The underlying pathophysiology of this test is relatively easy to understand. When blood flow into the foot is ceased, vasodilatory metabolites accumulate and cause relaxation of smooth muscle in the arterioles, venules and the pre-capilllary sphincters. Resistence in these vessels then decreases. Because blood flow is proportional to pressue/resistence, blood flow to the foot should increase proportionately. When there is significant organic occlusion in the foot or proximal to it, even though the resistence in the foot is decreased, the volume of blood that can flow past the obstruction per unit time is limited. In lay terms, it takes longer for the blood to reach the foot when compared with normal rates. With this in mind it is possible for the clinician to make a qualitive evaluation of the foot noting uniformity and level of erythema as well as time of colour return (Hoffman, 1998).


NORMAL EVALUATION
In the normal healthy individual, color return to the foot is uniform and instantaneous, maximum erythema occurs at approximately 1 minute, and the foot is noticeably eryrthematous (Hoffman, 1998).
Those individuals who suffer from vasospastic phenomena with no organic occlusion, color return is uniform but slightly delayed, a time of 5-8 seconds being reprasentative. The time for maximum erythema is approximately 2 minutes with the hallmark of vasospastic disease being that the foot and toes become markedly erythematous (Hoffman, 1998).
In patients with severe organic occlusion the colour return is not uniform and may take longer than 10-12 seconds. Maximum erythema will take longer than 2 minutes and the degree of erythema will be less – in severe cases of occlusion erythema may never be noted (Hoffman, 1998).
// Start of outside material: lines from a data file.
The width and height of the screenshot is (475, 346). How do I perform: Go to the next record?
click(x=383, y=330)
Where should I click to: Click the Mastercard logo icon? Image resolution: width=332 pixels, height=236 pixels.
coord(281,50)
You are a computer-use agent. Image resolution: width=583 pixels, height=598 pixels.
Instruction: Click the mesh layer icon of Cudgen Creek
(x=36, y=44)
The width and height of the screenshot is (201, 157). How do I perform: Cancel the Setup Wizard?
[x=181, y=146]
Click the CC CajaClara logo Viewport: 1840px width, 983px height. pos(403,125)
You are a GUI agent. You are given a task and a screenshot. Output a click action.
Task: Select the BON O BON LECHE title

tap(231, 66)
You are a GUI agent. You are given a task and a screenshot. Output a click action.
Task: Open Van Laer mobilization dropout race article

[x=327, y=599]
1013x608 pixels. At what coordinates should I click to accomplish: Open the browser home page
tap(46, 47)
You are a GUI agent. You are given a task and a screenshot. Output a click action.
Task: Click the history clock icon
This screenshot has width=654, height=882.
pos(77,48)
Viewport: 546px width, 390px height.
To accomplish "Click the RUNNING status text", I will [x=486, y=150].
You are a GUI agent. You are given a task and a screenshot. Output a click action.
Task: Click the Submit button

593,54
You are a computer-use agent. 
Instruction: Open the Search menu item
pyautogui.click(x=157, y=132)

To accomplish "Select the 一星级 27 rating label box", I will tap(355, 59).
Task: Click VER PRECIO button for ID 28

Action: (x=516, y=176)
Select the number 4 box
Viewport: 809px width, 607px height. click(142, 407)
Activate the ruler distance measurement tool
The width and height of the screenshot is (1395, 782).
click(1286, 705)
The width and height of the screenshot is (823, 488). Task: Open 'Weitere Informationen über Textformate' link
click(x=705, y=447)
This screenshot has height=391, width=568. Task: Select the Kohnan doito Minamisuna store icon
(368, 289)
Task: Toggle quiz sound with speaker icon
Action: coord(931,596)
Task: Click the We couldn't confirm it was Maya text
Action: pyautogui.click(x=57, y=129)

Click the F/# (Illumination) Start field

When used in conjunction with other methods of non-invasive arterial evaluation, the 5 minute reactive hyperemia test can be valuable in differentiating between functional vasospastic phenomena and organic disease. It can be useful in the evaluation of a patient who in anxious, cold, or in pain as the test can override sympathetic tone. It must however be taken into consideration the test is extremely reliant upon the skill and faculty of the examiner in determining what he or she is seeing in the foot. Medial wall calcification can also impair on the accuracy of the examination. Aside from all of the above, the test can be extremely painful in even the healthiest individual and as such the clinician must carefully question whether the end justifies the means.